▸ **WHAT THE EXERCISE ASKS**:
Please set down each entry exactly, omitting any picture it holds.
### DATA SHOWN
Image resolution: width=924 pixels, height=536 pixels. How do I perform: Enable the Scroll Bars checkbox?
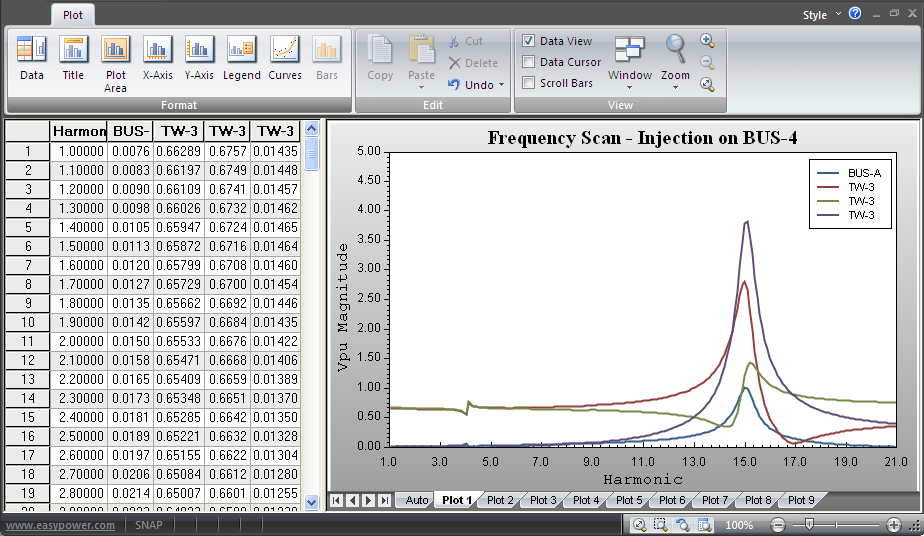529,83
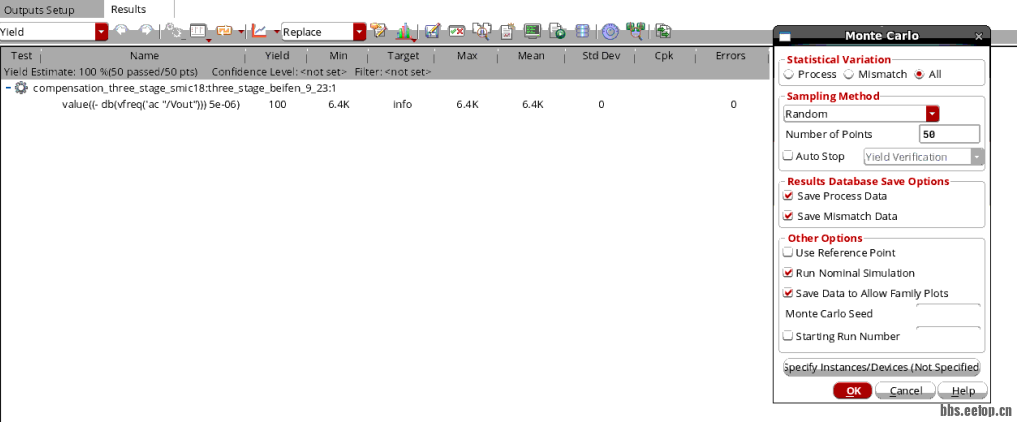Open the Yield view dropdown
1017x422 pixels.
[x=102, y=31]
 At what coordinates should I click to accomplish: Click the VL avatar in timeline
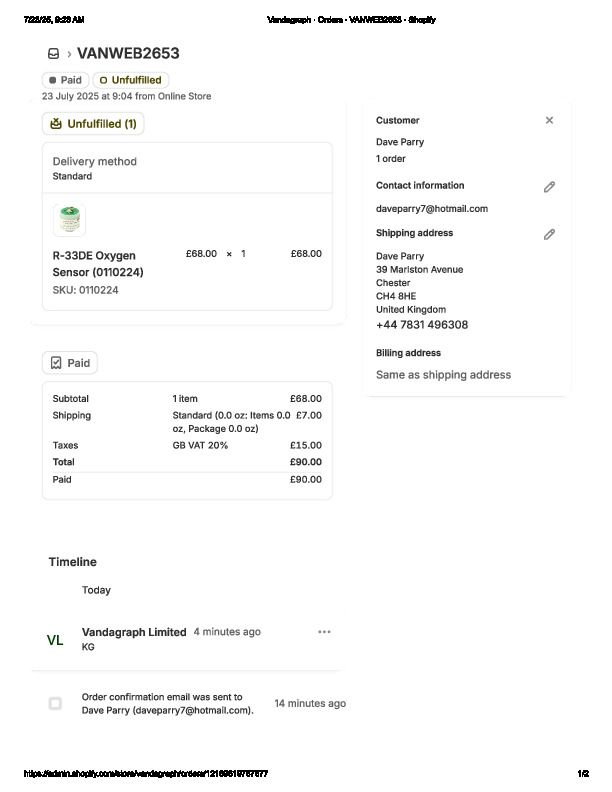55,640
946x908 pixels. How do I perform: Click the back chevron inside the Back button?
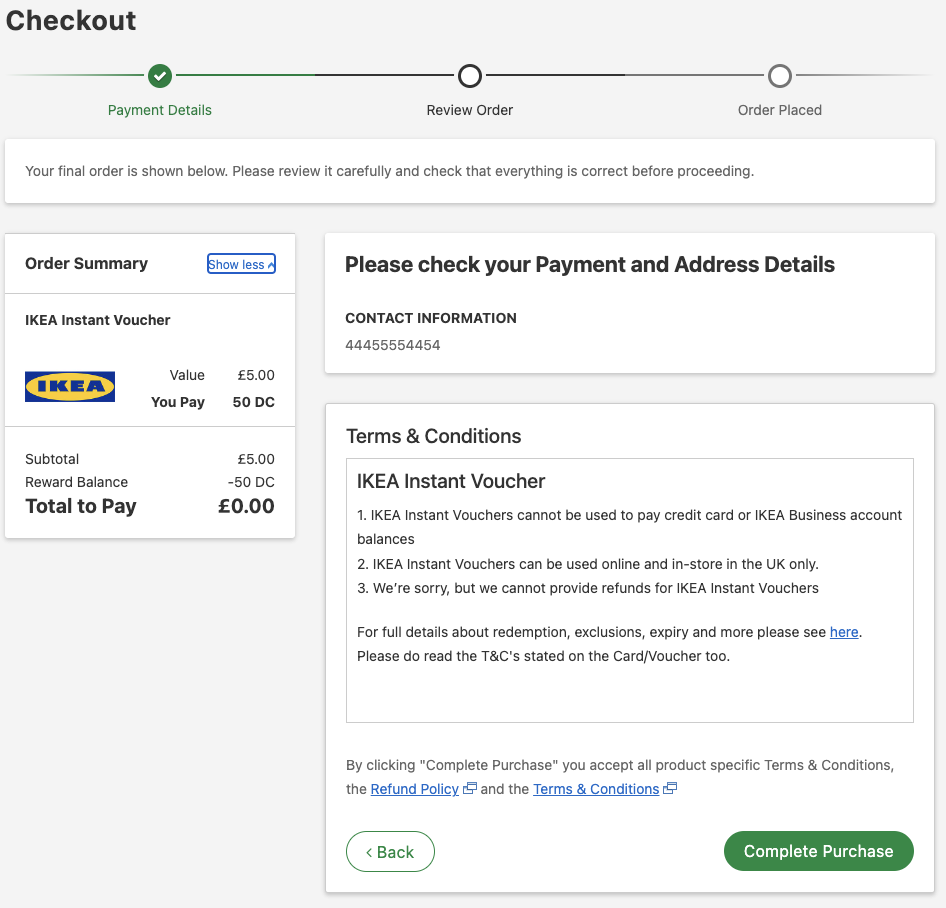tap(371, 851)
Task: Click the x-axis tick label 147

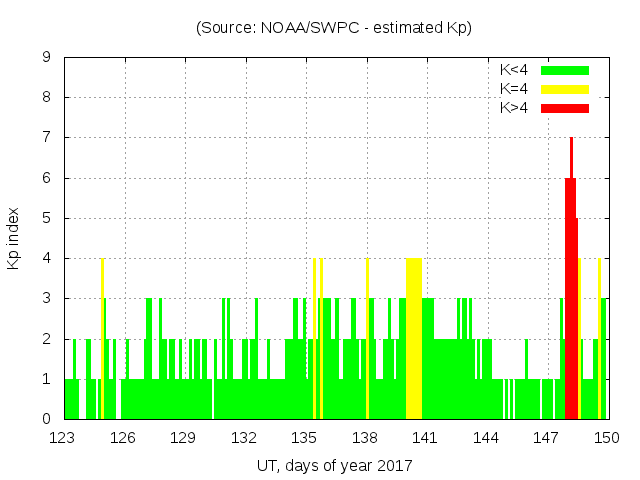Action: point(546,438)
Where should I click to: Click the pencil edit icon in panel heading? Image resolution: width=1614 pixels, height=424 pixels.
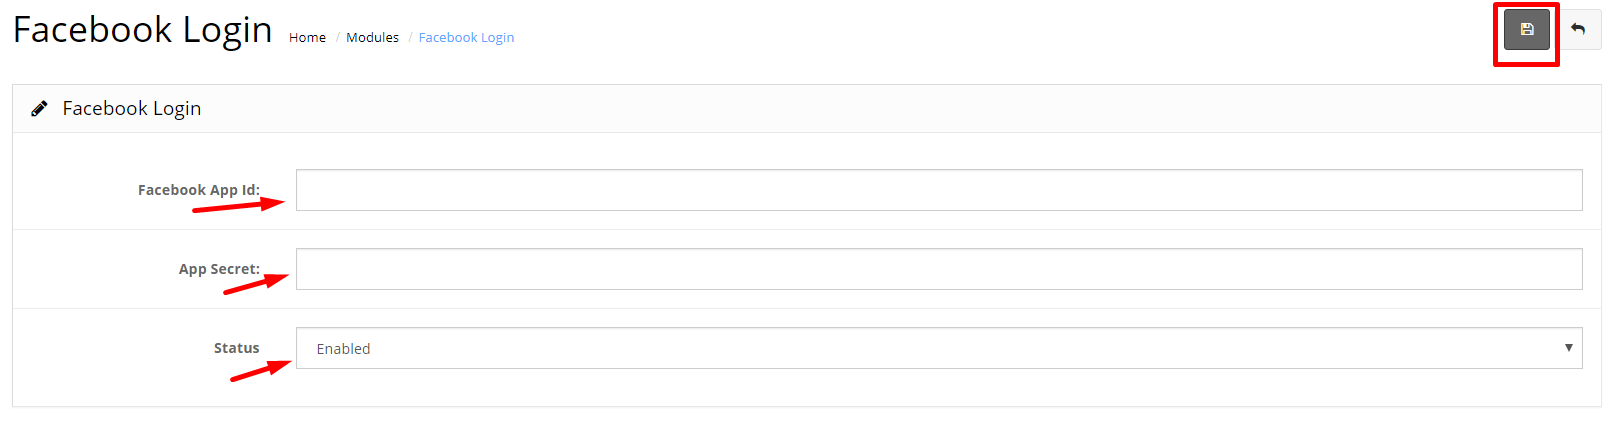tap(39, 108)
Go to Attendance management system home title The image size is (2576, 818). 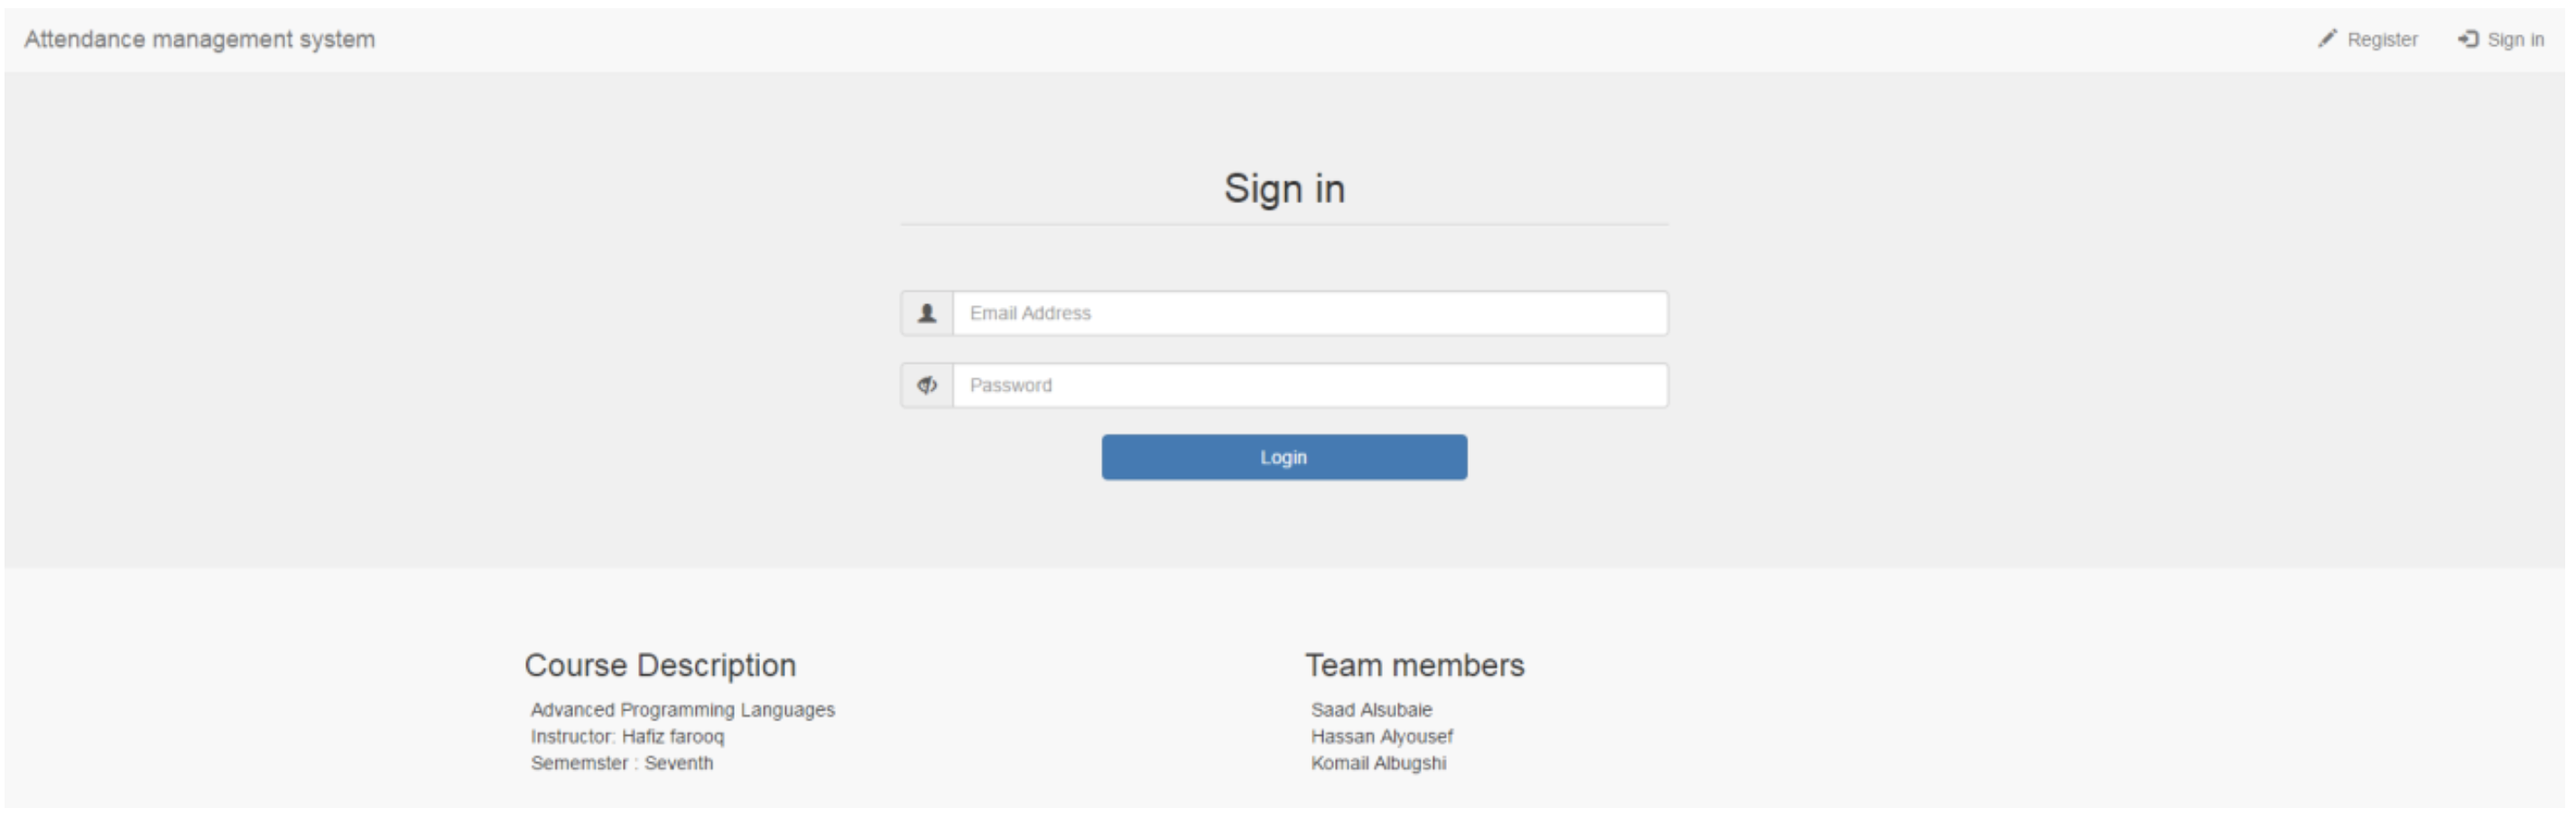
######
▸ **WRITTEN REPLY**:
Image resolution: width=924 pixels, height=536 pixels. How do I perform: Enable the Scroll Bars checkbox?
529,83
Open the Yield view dropdown
1017x422 pixels.
[x=102, y=31]
 At what coordinates should I click to accomplish: Click the VL avatar in timeline
55,640
946x908 pixels. How do I perform: Click the back chevron inside the Back button?
tap(371, 851)
Task: Click the x-axis tick label 147

Action: point(546,438)
Where should I click to: Click the pencil edit icon in panel heading? Image resolution: width=1614 pixels, height=424 pixels.
tap(39, 108)
Go to Attendance management system home title The image size is (2576, 818). 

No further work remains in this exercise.